Certes, il y a eu une accélération du processus depuis l'adoption de la Charte de la langue française, ce qui est normal lorsqu'on considère l'ampleur de ses dispositions. Or, nous avons fait remarquer plus haut que le volume des anglicismes est en perte de vitesse; la relation de cause à effet ne relève pas du hasard et le rôle joué par la Direction des affaires législatives est capital. Toutefois, la tâche est énorme et, malgré ces efforts louables et réussis, il subsiste encore trois sources importantes d'anglicismes

  1. Certains organismes gouvernementaux rechignent devant l'idée de se départir d'un vieux vocabulaire calqué de l'anglais.

    Personne n'est visé... les lois elles-mêmes servent de pièces à conviction!

  2. Les anglicismes véhicules par la documentation internationale. Il s'agit d'une source non traditionnelle par laquelle les Canadiens sont assujettis aux usages courants dans les grands organismes internationaux. Un exemple suffit. À partir des années 30, les documents de la Société des Nations faisaient état de l'hygiène et la sécurité du travail et cet usage devait se poursuivre jusque dans les années 70. Vers 1976, les documents en provenance du Bureau international du travail ont commencé à porter le libellé « hygiène et santé au travail ». Ce cas ne constitue pas une exception, tous les traités internationaux abondent en abus semblables.

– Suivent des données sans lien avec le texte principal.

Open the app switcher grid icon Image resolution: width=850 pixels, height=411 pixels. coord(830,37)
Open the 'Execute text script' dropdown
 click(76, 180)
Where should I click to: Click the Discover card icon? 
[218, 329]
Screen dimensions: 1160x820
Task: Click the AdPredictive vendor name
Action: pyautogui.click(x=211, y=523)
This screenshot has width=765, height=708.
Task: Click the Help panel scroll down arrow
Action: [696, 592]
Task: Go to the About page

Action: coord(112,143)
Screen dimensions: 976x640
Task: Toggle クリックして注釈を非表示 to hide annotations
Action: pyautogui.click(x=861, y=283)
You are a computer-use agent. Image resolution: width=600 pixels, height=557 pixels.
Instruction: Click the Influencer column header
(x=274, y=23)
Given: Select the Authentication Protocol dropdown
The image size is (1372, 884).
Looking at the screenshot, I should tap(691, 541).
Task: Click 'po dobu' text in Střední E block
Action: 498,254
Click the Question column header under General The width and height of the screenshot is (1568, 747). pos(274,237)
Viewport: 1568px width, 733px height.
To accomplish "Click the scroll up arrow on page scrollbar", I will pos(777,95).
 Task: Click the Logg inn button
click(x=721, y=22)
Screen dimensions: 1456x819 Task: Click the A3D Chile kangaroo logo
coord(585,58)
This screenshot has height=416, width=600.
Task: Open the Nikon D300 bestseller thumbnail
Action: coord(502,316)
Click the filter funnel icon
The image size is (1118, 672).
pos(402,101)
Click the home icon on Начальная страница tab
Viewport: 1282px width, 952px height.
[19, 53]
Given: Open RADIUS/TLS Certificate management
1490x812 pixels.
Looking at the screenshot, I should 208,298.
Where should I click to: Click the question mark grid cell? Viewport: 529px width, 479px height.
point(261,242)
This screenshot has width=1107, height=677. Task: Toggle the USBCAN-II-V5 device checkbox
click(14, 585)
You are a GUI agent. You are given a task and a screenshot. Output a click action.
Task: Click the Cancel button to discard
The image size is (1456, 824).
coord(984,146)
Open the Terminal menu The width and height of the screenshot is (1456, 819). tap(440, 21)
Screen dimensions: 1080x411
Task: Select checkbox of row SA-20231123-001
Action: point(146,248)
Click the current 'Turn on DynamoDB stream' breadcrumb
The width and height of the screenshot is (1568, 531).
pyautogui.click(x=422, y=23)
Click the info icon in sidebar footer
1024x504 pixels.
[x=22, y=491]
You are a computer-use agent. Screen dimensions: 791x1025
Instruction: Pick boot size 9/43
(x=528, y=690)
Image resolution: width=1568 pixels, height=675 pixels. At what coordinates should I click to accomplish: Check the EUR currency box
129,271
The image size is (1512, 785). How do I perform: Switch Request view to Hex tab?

  3. Les anciennes lois qui datent d'avant les réformes récentes. Cette seule catégorie fournirait de quoi faire travailler une équipe de juriterminologues pendant des années. À titre d'exemple, nous présentons deux échantillons d'anglicismes, munis de références aux lois québécoises. On voit bien qu'une réforme globale serait sans doute souhaitable, mais serait un projet de grande envergure.

Dans le répertoire qui suit, le lecteur trouvera les deux entrées « incur » et « issue ». Voici, pour se faire une idée, le genre de travail qu'il faut envisager pour éliminer l'anglicisme.

Anglais

Forme fautive

Recommandations

expenses incurred frais encourus
(L.R.Q., c. F-2, a. 101, 58)
frais engagés
dettes encourues
(L.R.Q., c. 1-14, a. 22)
dettes contractées
déficit encouru
(L.R.Q., c. A-29. 1, a. 19)
déficit enregistré
sommes encourues
(L.Q. 1979, c. 63, a. 247)
sommes dépensées
dépenses encourues
(L.R.Q., c. A-6, a. 42)
dépenses engagées
to issue émettre
(pour permis, licence,
certificat, diplôme)
(L.R.Q., c. A-25, a. 98)
(L.Q. 1979, c. 81, a. 23)
délivrer
émettre des directives
(L.Q. 1979, c. 22, a. 5)
donner, imposer
formuler, établir
émettre un décret
(L.Q. 1979, c. 56, a. 15-16)
prendre (ou rendre)
émettre une ordonnance
(C.P.C., a. 53)
rendre une ordonnance
émettre une injonction
(L.R.Q., c. P-40.1, a. 267)
prononcer une injonction
émettre un mandat
(L.R.Q., c. L-6, a. 72)
lancer, décerner un mandat


Dans tous les cas précédents, il n'existe pas de solution omnibus pour tout régler d'un trait de plume; il y a davantage un choix de tournures possible... De même, l'étendue du problème est à l'échelle des trois mille et quelques pages de recueil qui abritent les lois du Québec. Voilà donc deux paramètres, l'un de repérage et l'autre qui est celui de choisir le bon moyen stylistique pour régler la difficulté en conformité avec l'ensemble des modifications portées aux lois. Ce dernier suppose à son tour deux préalables : d'une part, une politique cohérente pour guider les efforts de réforme et, d'autre part, une surveillance attentive pour éviter le piège de modifications indésirables au sens de la loi.

À tout ce qui précède s'ajoute une troisième difficulté, c'est de pouvoir présenter ces bons changements à l'Assemblée nationale d'une manière cohérente et sérieuse où les députés verront bien qu'il s'agit d'un ménage linguistique des lois et non d'une altération de leur substance. N'oublions pas qu'en touchant aux lois, on heurte un point névralgique dans nos circuits institutionnels. Les lois constituent une de nos institutions les plus vénérées... et surveillées. Il faut que la réforme ait lieu intelligemment!